The Tutu Center, designed by Beyer Blinder Belle, involves the west side of the square block between Ninth and 10th Aves. from 20th to 21st Sts. known as The Close, which Clement Clark Moore, the author of “A Visit from St. Nicholas,” gave to the Episcopal seminary in 1819.

The center, expected to be completed in 2007, is the first phase of a restoration that will eventually include the Ninth Ave. side of the seminary. Sherrill Hall, the institution’s front door since it was built in the early 1960s, has not held up. The elevators, heating/ventilation/cooling system and the roof will need replacement in three more years. After that, the seminary will need new space for its St. Mark’s Library of historic books and documents, as well as its administration offices and reception space, Burnley said.

The seminary is raising funds to pay for replacing Sherrill Hall and for the long-deferred maintenance of its complex of 19th-century buildings. “We’re trying to treat this necessity as an opportunity,” said Burnley. “We’re working toward a solution that will be as cost effective as the Tutu Center and as positive in the physical impact on the neighborhood,” she said.

The Tutu Center will consist of two large fully wired conference rooms, one with a capacity for 70 persons and the other able to accommodate 100 people. Five smaller meeting rooms, 59 guest rooms and a new kitchen for Hoffman Hall’s 19th-century vaulted and oak-paneled dining room will also be part of the center.

A new double-height glass and steel lobby will be built in Hoffman Hall and will allow passersby on 10th Ave. to see through to the landscaped interior quadrangle of the block, also known as Chelsea Square.

The center will also occupy two adjoining buildings, Eigenbrodt Hall and Chelsea 8-9, whose exteriors are being preserved, cleaned and renovated with new roofs and outdated fire escapes removed. The historic interior plaster moldings, trim and oak wainscoting will be refurbished.

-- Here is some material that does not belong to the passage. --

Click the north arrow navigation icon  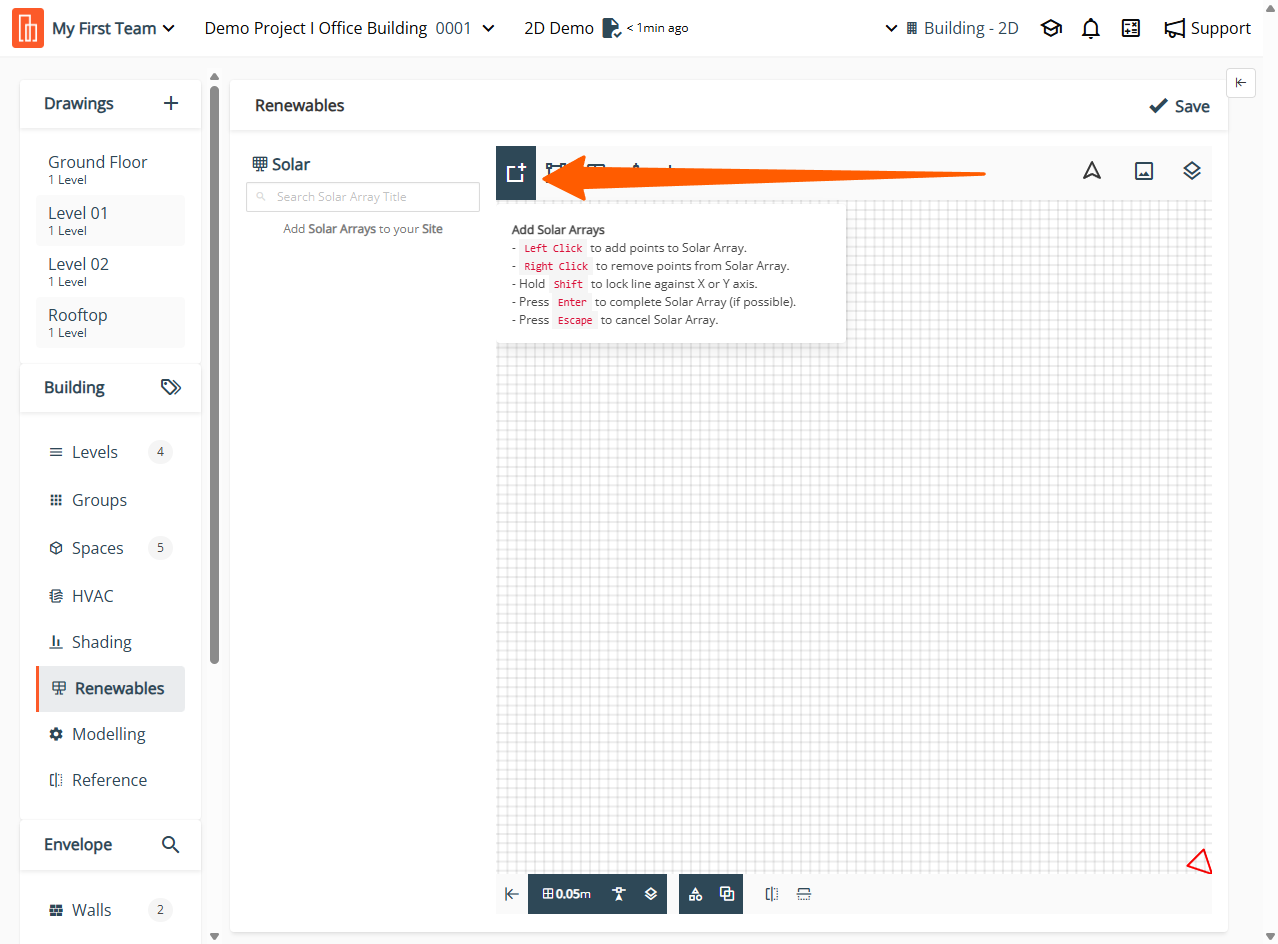[1092, 171]
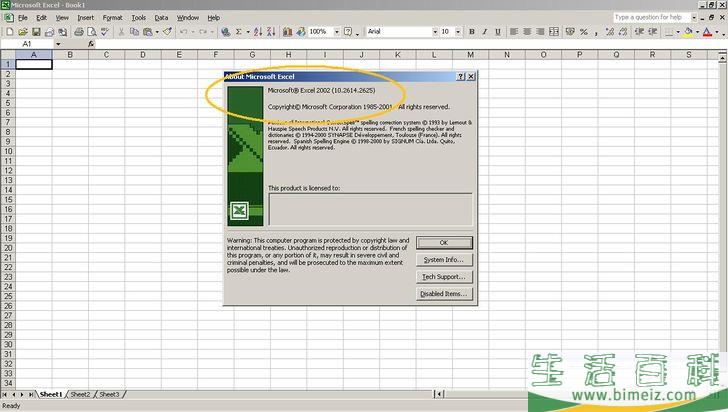Screen dimensions: 728x412
Task: Switch to the Sheet2 tab
Action: pyautogui.click(x=80, y=395)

Two existing seminary programs, the Center for Christian Spirituality and the Center for Jewish-Christian Studies and Relations, will be housed in the Tutu Center in addition to two new programs, the Center for Peace and Reconciliation and the Center for Continuing Education.

Archbishop Tutu will visit the seminary for a ribbon-cutting ceremony on Sept. 13.

The project has already benefited the overnight homeless shelter program run by seminary students and Chelsea neighborhood volunteers. Formerly in the basement of Hoffman Hall, the shelter has moved to newly renovated quarters in the basement of the seminary’s five-story residential building for married students at 422 W. 20th St. across from The Close.

The shelter’s seven elderly homeless residents now have a large dorm room with twin-size beds — instead of rollout cots — personal storage spaces, a large new bathroom with several sinks and showers, a kitchen and washer/dryers for personal laundry. The new facility required extensive plumbing and electrical upgrading.
General Theological Seminary has operated a homeless shelter since 2000 in cooperation with the city’s Department of Homeless Services, the nonprofit Partnership for the Homeless and Peter’s Place, the drop-in center in St. Vincent de Paul Church on W. 23rd St.

“It’s a lot more comfortable than it was before,” said Jay Hobby-Shippen, a student in his second year of the seminary’s three-year academic program and a volunteer in the homeless program. About half of the 25 volunteers who run the shelter are neighborhood residents and half are seminarians.

The shelter residents, all older than 60, were referred to the seminary by Peter’s Place. Since the federal Section 8 housing subsidy was cut back last year, there has been very little turnover in guests at the shelter, said Hobby-Shippen, a resident of Georgia who was attracted to the seminary because it has a program for the homeless.